Back squats using weights are good exercise. Many times you will not have access to weights and other equipments to perform back squats. Also, you will need to develop your squatting skills to be able to maximize your lifts. You may need to have a trained spotter to ensure that you do not get hurt or injured when you are performing back squats.
Personally, I prefer squatting movements that can be performed anywhere and anytime. You will not need weights. This is why I love lunges and other bodyweight movements. They can be done anywhere at anytime. You will get a great workout. When you add other simple movements such as presses, twists, jumps, etc to the lunge, you will make a compound exercise movement that is effective and efficient for your overall body exercise.

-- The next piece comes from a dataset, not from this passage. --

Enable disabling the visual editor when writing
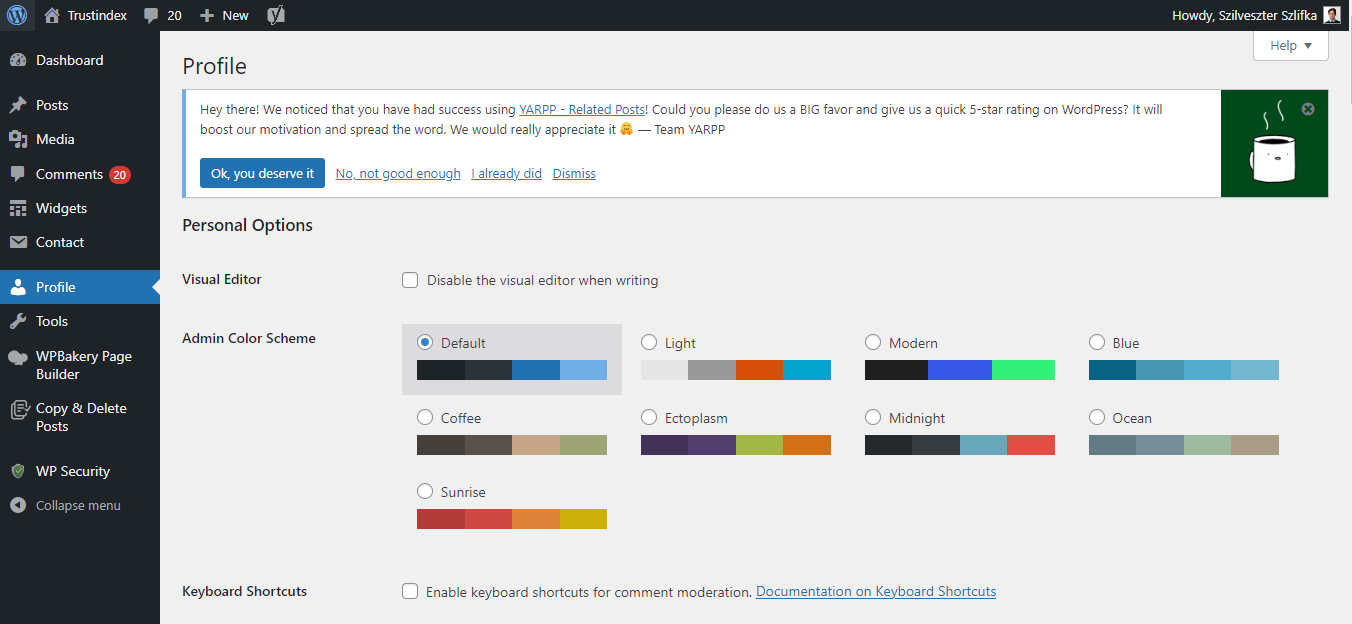 coord(410,280)
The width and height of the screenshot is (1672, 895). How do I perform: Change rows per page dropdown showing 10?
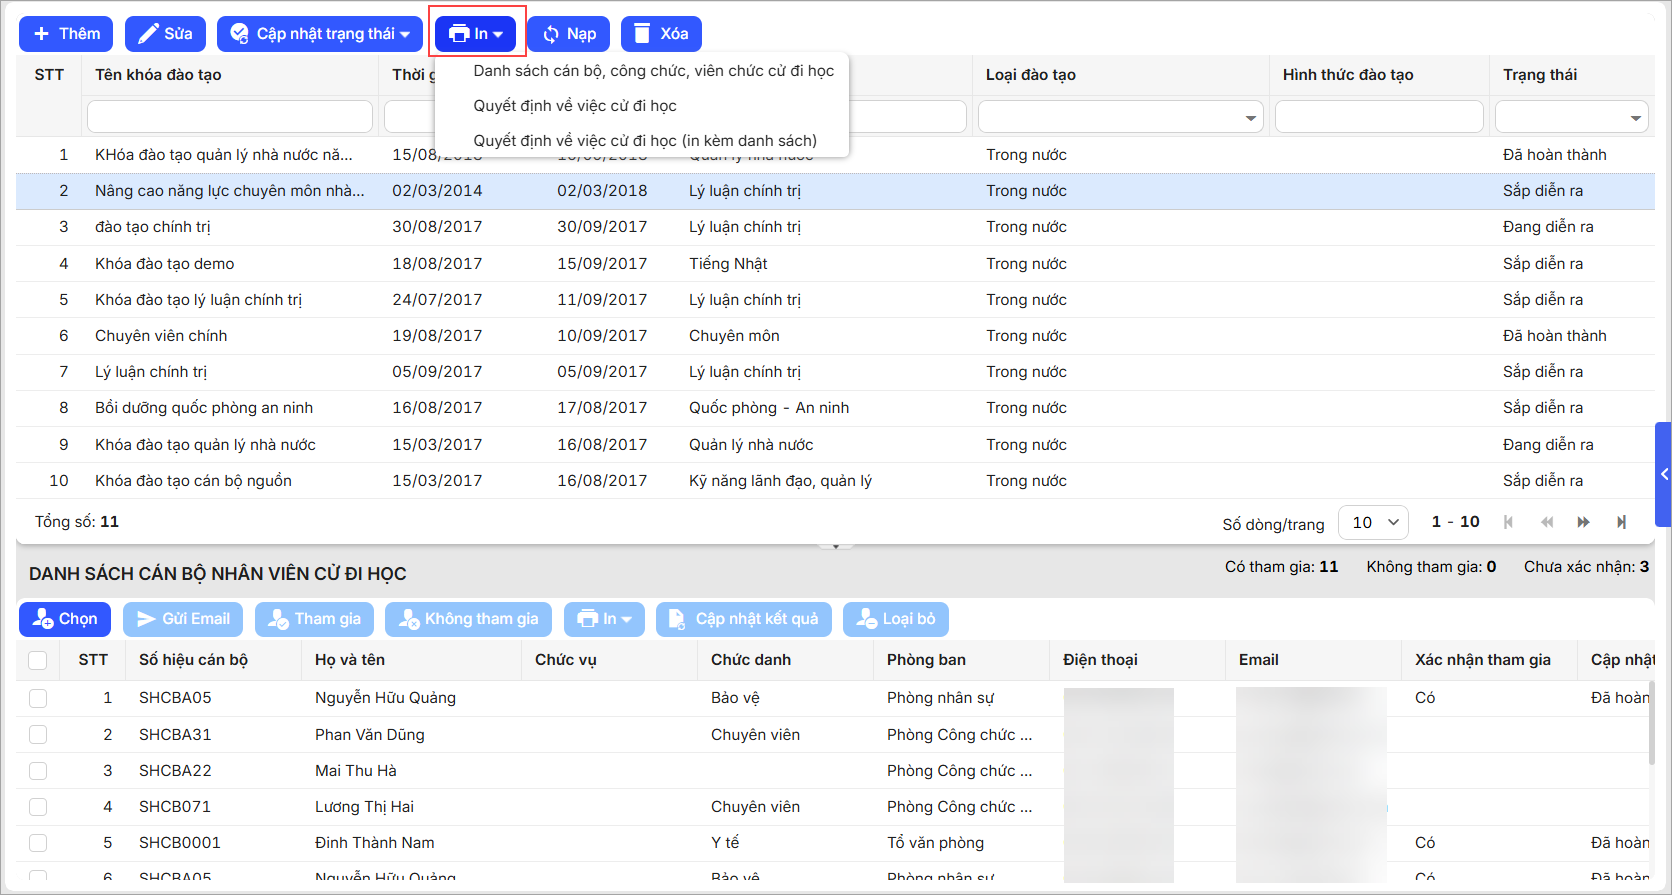1373,522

As a change of pace to those compound movements, you can add elastic bands or any other objects such as exercise ball or even a light dumb bell to your squatting movement. One great exercise that I learned through some bodyweight coaches is the goblet squat (using a resistant band or exercise ball). It is a simple but effective movement in a full body exercise movement.
Here is how to do a goblet squat (using a resistant band):
* Get a resistant band and strap them to your feet and hold it with your hands in front of you. You want the resistant band (or some may call them elastic band) in the inside of your legs.
* Make sure there is enough tension to provide some tension when you do the squat movement.
* Now, with your legs firmly planted and just like doing regular squat, you will rapidly go up and down in the squat movement.
* You want to keep your back erect with a slight arch in the lower back.
* You want to keep your knees over your feet throughout the goblet squat.
* As you rapidly (but steadily) go up and down, you will exhale as you go up and inhale as you go down. Focus on the exhale (as you will naturally inhale).
* You can try this goblet squat for about 30 to 40 seconds.
* Instead of a resistant band, you can also use light dumb bells or an exercise ball. But, I prefer a resistant band when doing the goblet squat.